Investigación. Las instituciones deben realizar una investigación exhaustiva de todos los reclamos por transacciones monetarias no reconocidas presentadas por los tarjetahabientes, la cual debe estar debidamente documentada y disponible en caso de ser requerida por la CNBS.
Vigilancia. Deben realizar evaluaciones a la gestión operativa y la efectividad del ambiente de control en los procesos relacionados con los productos de tarjetas, según corresponda, incluyendo el proceso de venta, emisión y entrega de la tarjeta.
Responsabilidad. Los entes supervisados que ofrecen productos de tarjetas, “serán responsables de la totalidad del monto reclamado en las transacciones monetarias no reconocidas por los tarjetahabientes en los siguientes casos:
a) Cuando se realicen operaciones después de que el tarjetahabiente haya notificado el robo, hurto o extravío de su tarjeta o de su información; se exceptúan transacciones de pago recurrentes, como: membresías, cuotas, intereses, o cualquier transacción donde el tarjetahabiente dio previamente su autorización a la institución supervisada.

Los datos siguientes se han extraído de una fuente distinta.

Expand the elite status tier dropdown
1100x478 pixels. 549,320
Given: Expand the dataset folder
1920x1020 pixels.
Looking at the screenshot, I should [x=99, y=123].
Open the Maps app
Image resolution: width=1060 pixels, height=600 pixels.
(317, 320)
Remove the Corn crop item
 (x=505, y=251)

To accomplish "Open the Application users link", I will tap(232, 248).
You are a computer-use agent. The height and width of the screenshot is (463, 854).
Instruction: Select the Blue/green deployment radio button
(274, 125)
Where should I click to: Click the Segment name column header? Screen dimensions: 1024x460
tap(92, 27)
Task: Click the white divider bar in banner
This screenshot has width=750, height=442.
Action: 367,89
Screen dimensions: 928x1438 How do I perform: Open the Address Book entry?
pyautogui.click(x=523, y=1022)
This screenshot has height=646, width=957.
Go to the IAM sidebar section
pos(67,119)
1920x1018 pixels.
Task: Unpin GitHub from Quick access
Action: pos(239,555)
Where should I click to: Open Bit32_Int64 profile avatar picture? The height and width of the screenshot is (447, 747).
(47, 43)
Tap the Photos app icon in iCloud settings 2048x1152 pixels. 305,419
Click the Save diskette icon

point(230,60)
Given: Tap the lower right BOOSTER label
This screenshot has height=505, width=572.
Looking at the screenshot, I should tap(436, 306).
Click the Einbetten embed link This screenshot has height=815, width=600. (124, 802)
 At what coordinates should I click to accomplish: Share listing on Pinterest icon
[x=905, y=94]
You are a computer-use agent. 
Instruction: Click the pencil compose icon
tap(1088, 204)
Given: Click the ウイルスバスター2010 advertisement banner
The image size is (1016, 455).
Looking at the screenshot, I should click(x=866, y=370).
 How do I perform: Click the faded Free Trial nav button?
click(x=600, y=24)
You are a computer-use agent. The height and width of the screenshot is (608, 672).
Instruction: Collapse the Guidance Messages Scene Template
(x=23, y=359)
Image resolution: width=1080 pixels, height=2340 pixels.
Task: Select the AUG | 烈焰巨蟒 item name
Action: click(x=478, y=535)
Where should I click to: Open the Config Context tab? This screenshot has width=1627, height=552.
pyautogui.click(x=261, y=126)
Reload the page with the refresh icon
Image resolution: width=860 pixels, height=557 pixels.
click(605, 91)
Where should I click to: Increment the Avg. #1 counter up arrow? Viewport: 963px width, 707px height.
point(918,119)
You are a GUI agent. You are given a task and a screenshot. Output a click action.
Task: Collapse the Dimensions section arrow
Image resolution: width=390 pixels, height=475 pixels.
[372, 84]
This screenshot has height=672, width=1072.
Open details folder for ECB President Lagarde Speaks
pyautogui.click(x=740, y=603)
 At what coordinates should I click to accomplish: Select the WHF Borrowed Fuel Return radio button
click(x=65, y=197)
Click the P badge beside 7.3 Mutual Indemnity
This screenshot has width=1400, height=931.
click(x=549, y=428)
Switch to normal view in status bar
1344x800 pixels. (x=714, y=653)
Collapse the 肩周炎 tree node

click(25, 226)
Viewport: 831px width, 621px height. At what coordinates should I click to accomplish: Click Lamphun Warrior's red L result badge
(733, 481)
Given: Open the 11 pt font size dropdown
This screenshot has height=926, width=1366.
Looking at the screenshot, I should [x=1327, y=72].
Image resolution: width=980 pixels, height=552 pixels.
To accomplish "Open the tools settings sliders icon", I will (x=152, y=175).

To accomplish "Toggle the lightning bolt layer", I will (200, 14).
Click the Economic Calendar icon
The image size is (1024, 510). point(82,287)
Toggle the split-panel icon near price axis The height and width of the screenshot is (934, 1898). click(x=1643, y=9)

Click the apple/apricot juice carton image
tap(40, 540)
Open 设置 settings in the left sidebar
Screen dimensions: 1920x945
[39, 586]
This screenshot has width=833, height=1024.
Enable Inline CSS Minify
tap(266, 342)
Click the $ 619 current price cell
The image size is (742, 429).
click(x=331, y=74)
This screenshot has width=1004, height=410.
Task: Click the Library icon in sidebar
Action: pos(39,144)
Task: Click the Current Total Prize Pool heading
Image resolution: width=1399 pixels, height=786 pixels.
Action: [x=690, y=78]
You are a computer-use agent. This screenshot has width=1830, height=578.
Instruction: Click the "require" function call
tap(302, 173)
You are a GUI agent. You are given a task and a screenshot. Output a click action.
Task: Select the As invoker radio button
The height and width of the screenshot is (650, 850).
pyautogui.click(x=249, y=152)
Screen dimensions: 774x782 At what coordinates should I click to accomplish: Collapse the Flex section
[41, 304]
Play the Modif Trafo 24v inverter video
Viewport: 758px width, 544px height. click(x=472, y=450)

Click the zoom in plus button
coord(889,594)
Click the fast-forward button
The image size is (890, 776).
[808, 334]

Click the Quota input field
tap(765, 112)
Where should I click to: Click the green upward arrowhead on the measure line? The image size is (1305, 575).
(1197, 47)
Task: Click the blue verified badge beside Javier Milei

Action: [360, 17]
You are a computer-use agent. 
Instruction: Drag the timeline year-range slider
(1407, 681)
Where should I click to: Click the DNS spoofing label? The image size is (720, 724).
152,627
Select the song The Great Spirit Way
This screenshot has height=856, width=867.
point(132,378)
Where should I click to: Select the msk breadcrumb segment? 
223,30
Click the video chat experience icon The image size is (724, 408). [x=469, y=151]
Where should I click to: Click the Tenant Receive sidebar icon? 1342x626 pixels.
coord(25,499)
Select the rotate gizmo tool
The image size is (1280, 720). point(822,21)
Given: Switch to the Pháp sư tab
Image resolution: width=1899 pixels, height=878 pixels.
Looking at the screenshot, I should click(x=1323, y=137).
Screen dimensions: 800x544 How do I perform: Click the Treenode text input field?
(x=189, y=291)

b) Cuando la tarjeta haya sido clonada.
c) Por fallas en los canales de servicios o sistemas, propios o arrendados, puestos a disposición de los tarjetahabientes.
d) Por la manipulación de un tercero, de los cajeros automáticos, propios o arrendados, o de los ambientes en que estos operan.
e) Cuando se haya producido la suplantación del tarjetahabiente a lo interno de las Instituciones Supervisadas.
f) Operaciones realizadas luego del bloqueo, cancelación o expiración de la tarjeta.
g) Cuando en el proceso de supervisión y/o investigación de reclamos por parte de la CNBS, se identifiquen incumplimientos en los controles establecidos en los presentes lineamientos.
La inversión que realicen las instituciones supervisadas en la aplicación de los presentes lineamientos no debe generar ningún costo para el tarjetahabiente, señala la Comisión.
Los casos no previstos en los presentes lineamientos serán resueltos por la CNBS. La normativa establece sanciones y un plazo de adecuación de dos meses a partir del presente mes.